Grown-Up Researchers Look Closely at Young Minds in Major New Study
Adolescence has long been known as a time of vulnerability for the start of mental disorders and substance use, yet not enough is known about normal brain development and its variations. To fill that gap, a collaborative federal program is starting to take a comprehensive look at young Americans.
The Adolescent Brain Cognitive Development (ABCD) Study hopes to recruit at least 10,000 young people aged 9 to 10 to chart their development over their adolescent years using myriad physical, psychological, and neuroimaging tests. The study will follow them up to age 21 and catalog the influence of genetic, environmental, and behavioral factors. Participants will get comprehensive assessments at baseline with biennial follow-ups and additional phone or web contacts in between.

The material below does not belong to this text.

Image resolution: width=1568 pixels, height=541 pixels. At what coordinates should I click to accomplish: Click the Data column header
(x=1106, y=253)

The study’s results will help develop national standards for brain development and the factors influencing that process, said Terry Jernigan, Ph.D., a professor of cognitive science, psychiatry, and radiology, and director of the Center for Human Development at the University of California, San Diego, in a symposium at APA’s annual meeting in New York.

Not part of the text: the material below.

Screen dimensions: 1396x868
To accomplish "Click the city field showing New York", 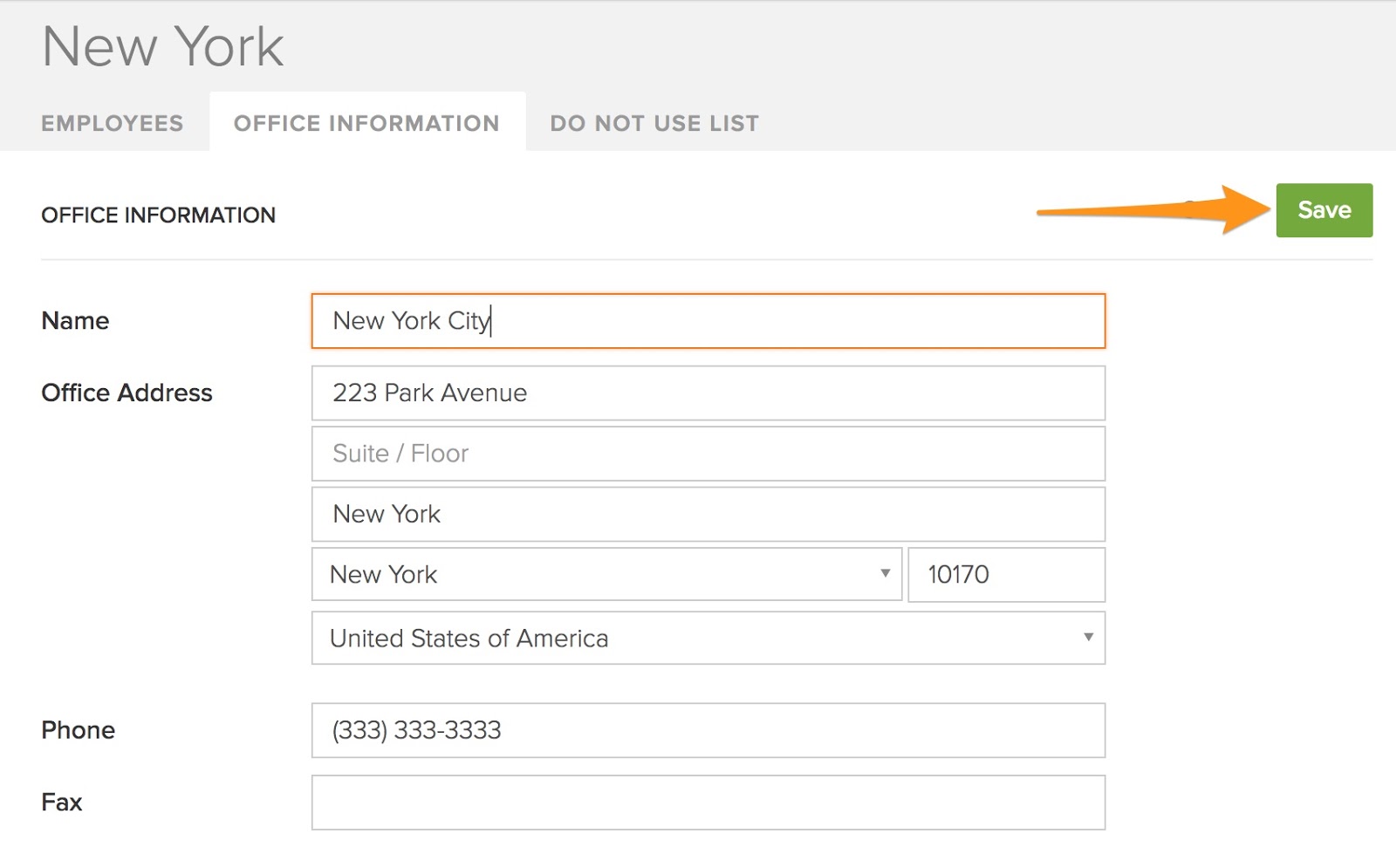I will 707,514.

The moment for such a study has arrived for two reasons, said Jernigan. Researchers and policymakers need the information that the study will provide at a time when substance use patterns are changing and there is a growing appreciation of the complexities of the adolescent brain’s development trajectories. In addition, safe, noninvasive neuroimaging technology has matured, affordable genotyping has arrived, and novel assessment techniques (like mobile devices or wearables) are available.
As of May 6, 9,167 adolescents had been recruited through schools, an approach intended to increase acceptance and retention. Large numbers are needed to make the study more comprehensive and permit the meaningful study of subgroups, said Hugh Garavan, Ph.D., a professor of psychiatry and psychology at the University of Vermont in Burlington, one of the study’s 39 principal investigators.
“We can embrace variation and purposefully sample populations often excluded [from such studies],” said Garavan. “A large cohort allows us to build in replication, detect small effects, and disentangle confounders like race and socioeconomic status.”
Some of the study’s early results provide insights into the world of young people, said investigator Mary Heitzig, Ph.D., an associate professor of psychiatry at the University of Michigan.
“In general, most 9- and 10-year-olds can be considered substance-naïve, but substance use is around them, and they are aware of it,” Heitzig reported. “Because drug exposure is minimal in this group, we will be able to characterize youth before the start of significant substance use.”
The ABCD Study was initiated by the National Institute of Health (NIH) Collaboration on Addiction, led by the National Institute on Drug Abuse (NIDA), the National Institute on Alcohol Abuse and Alcoholism, and the National Cancer Institute, but it now includes other NIH institutes, the Centers for Disease Control and Prevention, the National Institute of Justice, and the National Endowment for the Arts. Around the country, research will be carried out at 21 sites, coordinated by the University of California, San Diego.
Use of the data generated by the study will not be limited to the principal investigators. An Open Science model will allow other qualified researchers at NIH-approved institutions to make use of the results and potentially increase their impact, said Gayatri Dowling, Ph.D., director of the ABCD Project at NIDA.